Récoltes aléatoires et migrations forcées
Ce nouveau climat a des conséquences particulièrement graves pour les populations sahéliennes, en rendant les récoltes plus aléatoires du fait de périodes sèches plus sévères en cours de saison des pluies et en augmentant la fréquence des inondations, soit localement, soit même à l’échelle de grands bassins. C’est ainsi que depuis une quinzaine d’années, des records de crue se succèdent sur le fleuve Niger à Niamey.

D’une manière générale l’Afrique de l’Ouest est le siège d’une recrudescence d’inondations meurtrières depuis une dizaine d’années, que l’on peut attribuer à l’effet conjugué de l’intensification pluviométrique et à des changements d’usage des terres. La déforestation, la réduction des jachères et l’urbanisation se conjuguent en effet pour diminuer la capacité d’absorption de l’eau par les sols, notamment en zone sahélienne.

Ces inondations sont à l’origine de déplacements de population ; en 2012, on estime à plus de 500.000 le nombre de déplacés au Niger suite aux crues exceptionnelles enregistrées cette année-là. Il s’agit de déplacements le plus souvent temporaires et sur des distances limitées (changement de quartier au sein d’une ville, changement de village à la campagne). Mais il n’est pas exclu que l’augmentation de leur fréquence sur le long terme agisse, au même titre que les sécheresses récurrentes, comme facteurs déclenchant de mobilités plus lointaines et définitives.
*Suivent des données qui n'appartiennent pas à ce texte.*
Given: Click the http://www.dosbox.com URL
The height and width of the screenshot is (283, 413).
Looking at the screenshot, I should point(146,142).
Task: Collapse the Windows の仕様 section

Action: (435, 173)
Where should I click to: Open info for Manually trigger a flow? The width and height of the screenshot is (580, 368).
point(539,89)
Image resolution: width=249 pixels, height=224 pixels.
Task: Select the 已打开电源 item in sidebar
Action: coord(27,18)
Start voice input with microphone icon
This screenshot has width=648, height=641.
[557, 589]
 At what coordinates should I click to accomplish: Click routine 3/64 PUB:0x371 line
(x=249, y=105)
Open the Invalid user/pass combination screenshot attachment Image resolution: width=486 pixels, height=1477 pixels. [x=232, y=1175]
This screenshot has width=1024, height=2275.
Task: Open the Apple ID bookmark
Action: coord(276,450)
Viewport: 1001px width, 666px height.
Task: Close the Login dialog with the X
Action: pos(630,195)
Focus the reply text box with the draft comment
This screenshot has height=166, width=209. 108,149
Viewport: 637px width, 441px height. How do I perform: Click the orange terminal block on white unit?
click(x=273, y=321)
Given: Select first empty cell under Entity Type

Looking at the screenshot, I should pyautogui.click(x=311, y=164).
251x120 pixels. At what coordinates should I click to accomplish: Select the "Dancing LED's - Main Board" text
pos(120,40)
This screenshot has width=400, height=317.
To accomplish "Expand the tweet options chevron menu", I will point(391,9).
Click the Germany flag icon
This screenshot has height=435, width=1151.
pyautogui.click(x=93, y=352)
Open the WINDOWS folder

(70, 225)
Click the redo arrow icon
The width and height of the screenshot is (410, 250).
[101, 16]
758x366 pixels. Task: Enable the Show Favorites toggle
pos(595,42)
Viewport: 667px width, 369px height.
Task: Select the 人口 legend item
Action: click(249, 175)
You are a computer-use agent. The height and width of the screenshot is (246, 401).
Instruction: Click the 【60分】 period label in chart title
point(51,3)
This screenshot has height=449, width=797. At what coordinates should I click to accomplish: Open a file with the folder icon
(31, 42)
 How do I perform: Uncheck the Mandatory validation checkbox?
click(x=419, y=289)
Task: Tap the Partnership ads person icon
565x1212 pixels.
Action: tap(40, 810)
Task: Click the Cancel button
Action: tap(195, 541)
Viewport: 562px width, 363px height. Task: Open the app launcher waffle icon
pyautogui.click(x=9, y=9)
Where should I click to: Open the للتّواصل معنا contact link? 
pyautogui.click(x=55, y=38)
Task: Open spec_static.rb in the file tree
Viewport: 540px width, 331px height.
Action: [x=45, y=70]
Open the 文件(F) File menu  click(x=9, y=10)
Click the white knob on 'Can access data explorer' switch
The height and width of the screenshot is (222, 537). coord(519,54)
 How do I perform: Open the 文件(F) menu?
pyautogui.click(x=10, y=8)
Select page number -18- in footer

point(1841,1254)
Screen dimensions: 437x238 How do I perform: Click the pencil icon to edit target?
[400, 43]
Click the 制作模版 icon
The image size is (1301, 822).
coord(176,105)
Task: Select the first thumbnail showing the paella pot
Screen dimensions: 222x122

Aujourd’hui l’intensification climatique se manifeste tout d’abord sous forme de chocs localisés, dont les effets se propagent à l’ensemble de la sous-région, qui joue un rôle d’amortisseur. Avec l’augmentation continue des températures, l’ampleur de ces chocs et leur extension risquent de s’accroître, provoquant un déséquilibre socio-économique dans l’ensemble de la région.